Start of Given data

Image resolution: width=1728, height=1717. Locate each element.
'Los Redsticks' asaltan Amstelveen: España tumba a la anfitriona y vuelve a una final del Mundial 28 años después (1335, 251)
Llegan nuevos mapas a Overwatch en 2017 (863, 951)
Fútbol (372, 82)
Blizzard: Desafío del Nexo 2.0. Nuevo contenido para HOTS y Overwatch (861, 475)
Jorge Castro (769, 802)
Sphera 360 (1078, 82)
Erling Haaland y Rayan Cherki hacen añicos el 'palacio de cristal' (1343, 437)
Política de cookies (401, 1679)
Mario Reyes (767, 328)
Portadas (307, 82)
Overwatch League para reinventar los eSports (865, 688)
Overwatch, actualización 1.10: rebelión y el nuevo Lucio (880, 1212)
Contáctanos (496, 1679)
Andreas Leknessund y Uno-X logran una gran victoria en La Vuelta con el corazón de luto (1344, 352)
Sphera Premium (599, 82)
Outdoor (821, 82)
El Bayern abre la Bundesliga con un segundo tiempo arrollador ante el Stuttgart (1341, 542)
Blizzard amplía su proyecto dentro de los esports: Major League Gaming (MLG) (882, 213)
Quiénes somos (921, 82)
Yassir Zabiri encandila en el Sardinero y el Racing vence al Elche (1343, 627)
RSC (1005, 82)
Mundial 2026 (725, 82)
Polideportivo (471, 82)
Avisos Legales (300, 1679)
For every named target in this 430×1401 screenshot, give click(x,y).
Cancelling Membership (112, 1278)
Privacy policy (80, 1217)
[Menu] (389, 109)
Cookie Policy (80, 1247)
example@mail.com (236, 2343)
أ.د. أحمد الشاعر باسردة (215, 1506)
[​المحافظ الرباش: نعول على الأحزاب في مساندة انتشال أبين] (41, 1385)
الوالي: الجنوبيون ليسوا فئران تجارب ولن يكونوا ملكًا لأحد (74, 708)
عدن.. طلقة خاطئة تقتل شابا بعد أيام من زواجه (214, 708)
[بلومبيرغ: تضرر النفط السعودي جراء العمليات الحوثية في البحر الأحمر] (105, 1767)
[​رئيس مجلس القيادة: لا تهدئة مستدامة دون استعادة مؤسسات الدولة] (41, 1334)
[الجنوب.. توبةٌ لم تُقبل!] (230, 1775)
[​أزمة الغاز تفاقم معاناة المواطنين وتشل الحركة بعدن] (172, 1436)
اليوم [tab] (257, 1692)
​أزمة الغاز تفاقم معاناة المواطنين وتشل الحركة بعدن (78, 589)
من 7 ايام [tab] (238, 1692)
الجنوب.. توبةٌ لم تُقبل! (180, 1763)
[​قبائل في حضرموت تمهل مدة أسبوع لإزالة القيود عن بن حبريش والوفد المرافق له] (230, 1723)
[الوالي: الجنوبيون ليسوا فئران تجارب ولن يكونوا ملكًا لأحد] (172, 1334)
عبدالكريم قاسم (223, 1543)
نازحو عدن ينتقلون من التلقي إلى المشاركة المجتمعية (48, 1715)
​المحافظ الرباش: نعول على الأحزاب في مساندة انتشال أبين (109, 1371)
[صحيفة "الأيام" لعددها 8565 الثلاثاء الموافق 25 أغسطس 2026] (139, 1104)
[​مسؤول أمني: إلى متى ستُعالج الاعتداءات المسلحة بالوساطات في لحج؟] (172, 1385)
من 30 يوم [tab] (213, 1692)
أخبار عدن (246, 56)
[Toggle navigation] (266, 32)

End of Given data

◆ To do ◆
The records above are to be set down again exactly as written.

◆ Exercise response ◆
Image resolution: width=1728, height=1717. Locate each element.
'Los Redsticks' asaltan Amstelveen: España tumba a la anfitriona y vuelve a una final del Mundial 28 años después (1335, 251)
Llegan nuevos mapas a Overwatch en 2017 (863, 951)
Fútbol (372, 82)
Blizzard: Desafío del Nexo 2.0. Nuevo contenido para HOTS y Overwatch (861, 475)
Jorge Castro (769, 802)
Sphera 360 (1078, 82)
Erling Haaland y Rayan Cherki hacen añicos el 'palacio de cristal' (1343, 437)
Política de cookies (401, 1679)
Mario Reyes (767, 328)
Portadas (307, 82)
Overwatch League para reinventar los eSports (865, 688)
Overwatch, actualización 1.10: rebelión y el nuevo Lucio (880, 1212)
Contáctanos (496, 1679)
Andreas Leknessund y Uno-X logran una gran victoria en La Vuelta con el corazón de luto (1344, 352)
Sphera Premium (599, 82)
Outdoor (821, 82)
El Bayern abre la Bundesliga con un segundo tiempo arrollador ante el Stuttgart (1341, 542)
Blizzard amplía su proyecto dentro de los esports: Major League Gaming (MLG) (882, 213)
Quiénes somos (921, 82)
Yassir Zabiri encandila en el Sardinero y el Racing vence al Elche (1343, 627)
RSC (1005, 82)
Mundial 2026 (725, 82)
Polideportivo (471, 82)
Avisos Legales (300, 1679)
For every named target in this 430×1401 screenshot, give click(x,y).
Cancelling Membership (112, 1278)
Privacy policy (80, 1217)
[Menu] (389, 109)
Cookie Policy (80, 1247)
example@mail.com (236, 2343)
أ.د. أحمد الشاعر باسردة (215, 1506)
[​المحافظ الرباش: نعول على الأحزاب في مساندة انتشال أبين] (41, 1385)
الوالي: الجنوبيون ليسوا فئران تجارب ولن يكونوا ملكًا لأحد (74, 708)
عدن.. طلقة خاطئة تقتل شابا بعد أيام من زواجه (214, 708)
[بلومبيرغ: تضرر النفط السعودي جراء العمليات الحوثية في البحر الأحمر] (105, 1767)
[​رئيس مجلس القيادة: لا تهدئة مستدامة دون استعادة مؤسسات الدولة] (41, 1334)
[الجنوب.. توبةٌ لم تُقبل!] (230, 1775)
[​أزمة الغاز تفاقم معاناة المواطنين وتشل الحركة بعدن] (172, 1436)
اليوم [tab] (257, 1692)
​أزمة الغاز تفاقم معاناة المواطنين وتشل الحركة بعدن (78, 589)
من 7 ايام [tab] (238, 1692)
الجنوب.. توبةٌ لم تُقبل! (180, 1763)
[​قبائل في حضرموت تمهل مدة أسبوع لإزالة القيود عن بن حبريش والوفد المرافق له] (230, 1723)
[الوالي: الجنوبيون ليسوا فئران تجارب ولن يكونوا ملكًا لأحد] (172, 1334)
عبدالكريم قاسم (223, 1543)
نازحو عدن ينتقلون من التلقي إلى المشاركة المجتمعية (48, 1715)
​المحافظ الرباش: نعول على الأحزاب في مساندة انتشال أبين (109, 1371)
[صحيفة "الأيام" لعددها 8565 الثلاثاء الموافق 25 أغسطس 2026] (139, 1104)
[​مسؤول أمني: إلى متى ستُعالج الاعتداءات المسلحة بالوساطات في لحج؟] (172, 1385)
من 30 يوم [tab] (213, 1692)
أخبار عدن (246, 56)
[Toggle navigation] (266, 32)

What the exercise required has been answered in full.